Saved data entries:
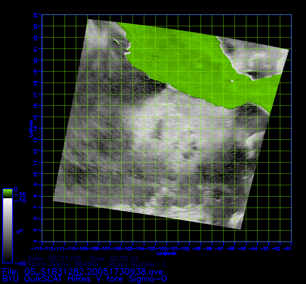Click the -10 value on the color scale
Image resolution: width=306 pixels, height=284 pixels.
(20, 201)
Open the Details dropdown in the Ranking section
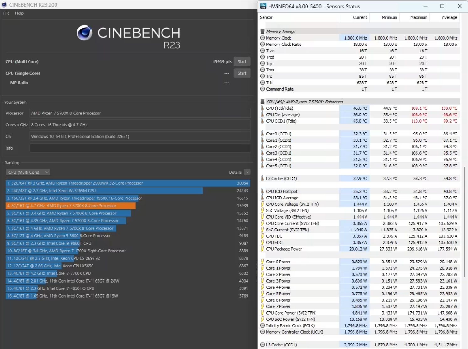The width and height of the screenshot is (468, 349). pos(247,172)
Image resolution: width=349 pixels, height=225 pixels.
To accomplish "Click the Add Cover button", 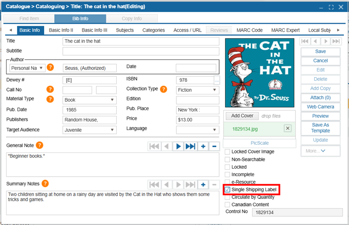I will (x=242, y=116).
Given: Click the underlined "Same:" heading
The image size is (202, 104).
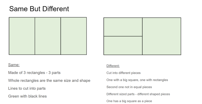Looking at the screenshot, I should pyautogui.click(x=14, y=65).
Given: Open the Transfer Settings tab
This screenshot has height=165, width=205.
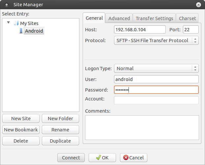Looking at the screenshot, I should click(x=154, y=18).
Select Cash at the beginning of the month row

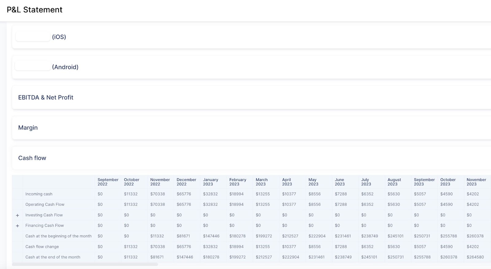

TASK ITEM
Copy out, from the records above, every line that holds the string "Given".

TASK RESULT
Given: Click the underlined "Same:" heading
Given: Open the Transfer Settings tab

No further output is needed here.